Auch unter den etwa 150 Gästen im Publikum waren zahlreiche Menschen, die sich der Geschichte der UP nicht mit dem Mikrofon nähern müssen. Sie haben diese Zeit selbst erlebt. Ihnen war es ein Leichtes mitzusingen. Für alle anderen verspricht das Projekt einen „Zugang zu kritischer Geschichtsarbeit“, wie Birte Keller von der Rosa-Luxemburg-Stiftung (RLS) bei der Begrüßung betonte. In Kooperation mit dem Nachrichtenpool Lateinamerika e.V. (NPLA) unterstützt die RLS das Rechercheprojekt und erhofft sich von den Aktivitäten und Veröffentlichungen bis Mai 2020 auch Antworten auf die Frage “wie internationale Solidarität heute gelebt werden kann.”

Dem NPLA, der seit mehr als 15 Jahren vielfältige “Stimmen aus Lateinamerika” in Nachrichten und Radiosendungen für ein deutschsprachiges Publikum hörbar macht, ist ebenso die „aktuellen Komponente“ von Allendes Internationale wichtig.

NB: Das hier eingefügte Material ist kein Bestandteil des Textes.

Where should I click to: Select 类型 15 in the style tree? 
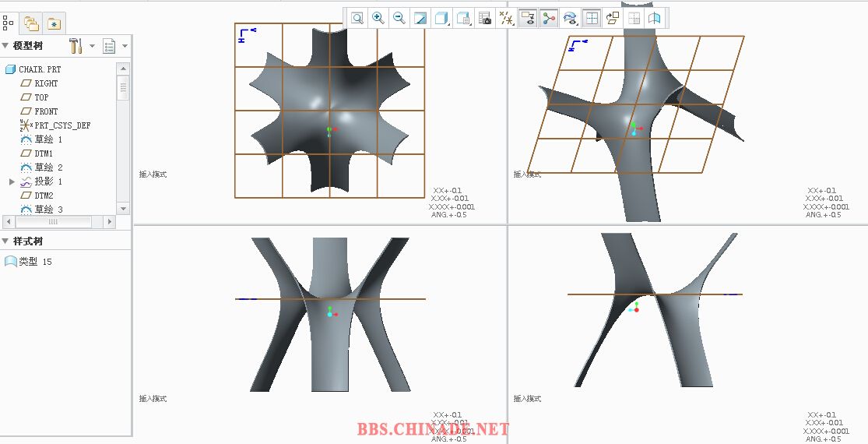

Auch heute stünden wir vor der Aufgabe „freie und demokratische Gesellschaft zu denken“, sagt Ute Löhning vom NPLA und findet, dass die Unidad Popular dafür weiterhin „einige spannende Visionen“ bereit hält.

Was genau das Publikum und die Nutzer*innen der Website internationalallende.org in den nächsten Monaten erwarten können, und warum es wichtig ist auch die Lebenswege von eher unbekannten Protagonist*innen auszuleuchten, darüber informierte Álvaro Garreaud, einer der Projektautoren. Für ihn haben die Zeiten der Unidad Popular zudem einen sehr persönlichen Bezug:

Während Fidel Castro und andere internationale Größen Chile als Bühne nutzten, kamen andere, um längerfristig die gesellschaftlichen Veränderungen mitzugestalten. Dazu gehörten auch die vier Gäste an diesem Abend: Klarita Müller-Plantenberg, Urs Müller- Plantenberg, Michèle Mattelart und Armand Mattelart. Sie alle kamen als junge Wissenschaftler*innen noch vor dem Wahlsieg Salvador Allendes nach Chile, aus Gründen, in denen sich politische und private Interessen mit einer Priese Zufall kreuzten. Nils Brock, Projektkoordinator von “Allendes Internationale” moderierte die Gesprächsrunde.

In den Erzählungen von Michèle Mattelart wurde schnell deutlich, dass der soziale Wandel schon lange vor der Wahl Salvador Allendes zum Präsidenten begann – so zum Beispiel während der Studierendenproteste an der Katholischen Universität von Santiago im Jahr 1967.

Michèle Mattelart | Auftaktveranstaltung/Lanzamiento, Berlin 2018 from International Allende on Vimeo.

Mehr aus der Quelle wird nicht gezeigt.